All of those players play in either MLS or Liga MX, which have offseasons in the winter so they'd be able to get time off to rest before the World Cup, unlike the European players.
But sending a weakened squad to the Gold Cup isn't all bad. In fact, the Gold Cup prior to the World Cup has often provided fringe players an opportunity to jump into the first team and become impact players at the World Cup. Kyle Beckerman did so in 2013 and Stuart Holden did the same in 2009.
With a lot of the team's best players out for this Gold Cup, players like Kellyn Acosta, Dom Dwyer and Cristian Roldan could break through and become fixtures with the national team.
One unique aspect of the Gold Cup is team's are allowed to make six changes to their roster after the group stage. So some players may be with the team to start the tournament, then leave, while others may not be with the team in the beginning, but come in for the knockout stages.
That appears to be on the table at goalkeeper.
“I have to see in the next couple weeks how everyone is doing. We’re pretty sure [Brad] Guzan is coming in. [Tim] Howard can come in after the group stage. So we’ll have to name at least two other goalkeepers,” Arena said.

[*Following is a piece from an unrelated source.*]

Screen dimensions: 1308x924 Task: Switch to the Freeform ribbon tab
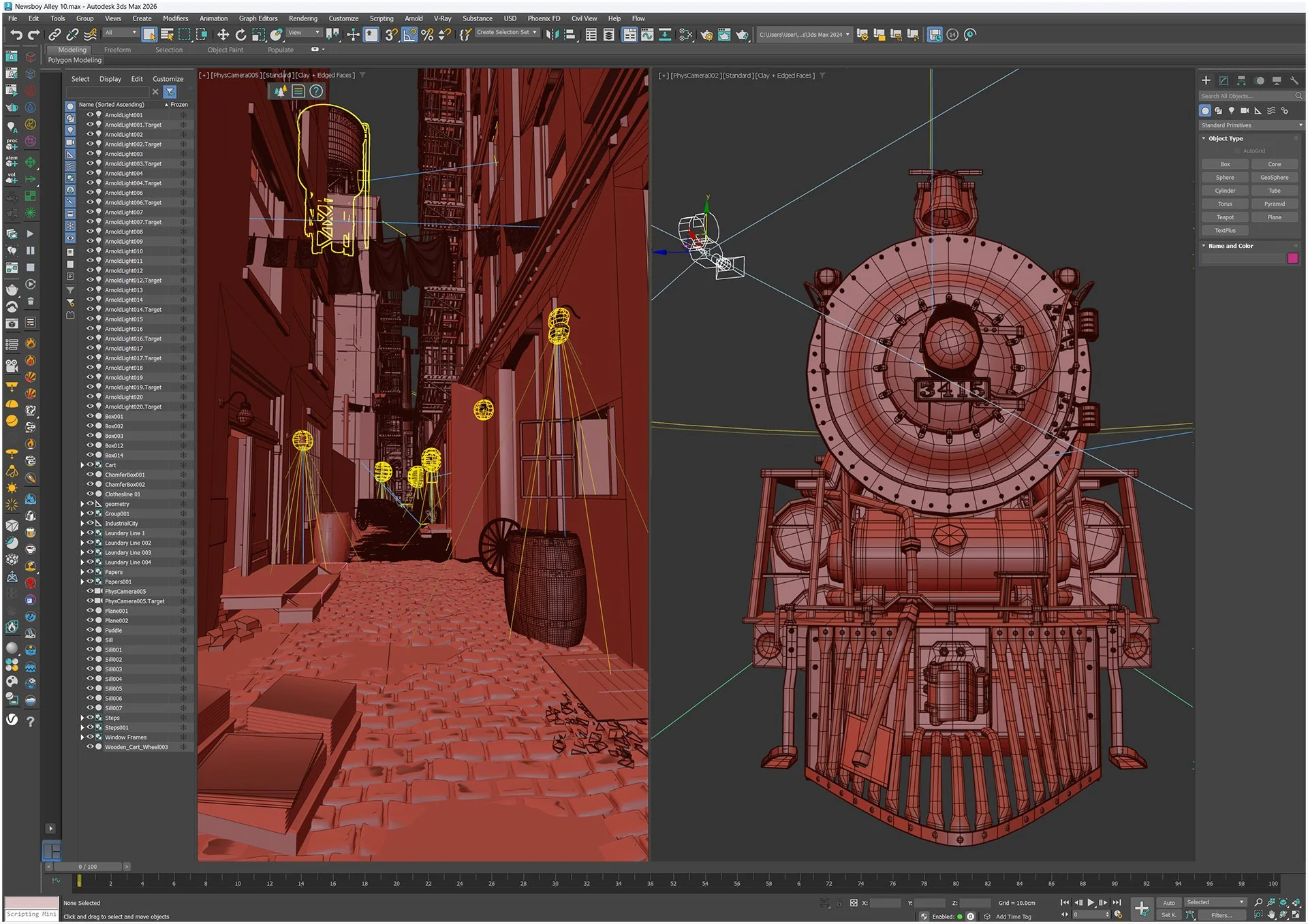pos(117,50)
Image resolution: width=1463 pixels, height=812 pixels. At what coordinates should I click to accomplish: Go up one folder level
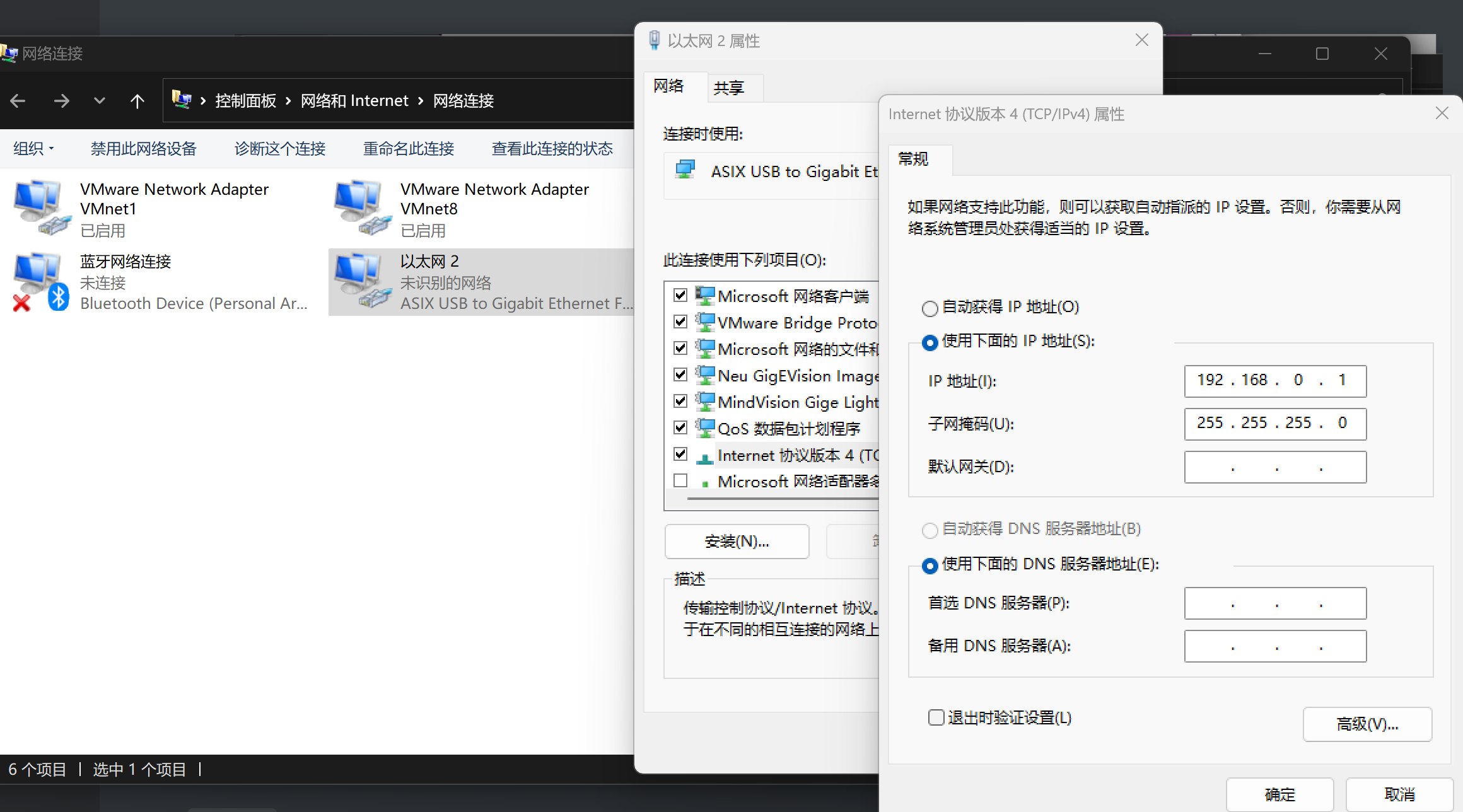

Jesse Gonzalez is reportedly in the process of switching from Mexico to the U.S. and could be one of those two goalkeepers. With the Americans in need of some younger backstops, adding him to the mix would be nice, while Bill Hamid, Sean Johnson and Joe Bendik are all under 30 years old and on the U.S. preliminary roster as well so they'll be available to challenge the Americans' incumbent goalkeepers.